Betonbauern sind Menschen, die Beton, wie er im Baugewerbe Verwendung findet, im großen Stil illegal anbauen. Meist verstecken sie ihre Ware über Jahrzehnte in Flachdachdecken, Bunkerwänden oder an den Füßen italienischer Pizzabäcker unter Wasser.

Die Betonbauernkunst hat eine Jahrhunderte alte Tradition. Archäologische Funde kunstvoll geformter antiker Rasengittersteine vor allem um Worms und in der Nähe von Mainz belegen den deutschen Ursprung. Hier im Rheinhessischen wurde im ausklingenden 8.Jhdt die Betonbaukunst erfunden bzw. durch Zufall entdeckt. Als nämlich Winzer damals Weinberge befestigen ließen merkte man, dass die graue Masse am Hang schlecht hielt. So verlegte man sich zunächst auf ebene Felder und experimentierte dann mit verschiedenen Schalmaterialien. Leider gerieten die alten Fertigkeiten wieder in Vergessenheit. Es tauchten erst wieder Ende des 19. Jhdts erste Zeugen einer hochentwickelten Kultur auf.

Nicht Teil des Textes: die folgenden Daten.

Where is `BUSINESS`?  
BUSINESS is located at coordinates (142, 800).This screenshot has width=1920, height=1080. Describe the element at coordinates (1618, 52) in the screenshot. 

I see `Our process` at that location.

Ihren Höhepunkt fand die Betonbauerrei im 1. und 2. Weltkrieg, als man begann Frankreich gegen Abdriften im Erdboden zu verankern. Hierzu trieb man große Betonbrocken am Rhein in den Ardennen und in der Normandie in den Boden. Die Franzosen haben es also den Rheinhessen zu verdanken, dass sie heute keine Amerikaner sind.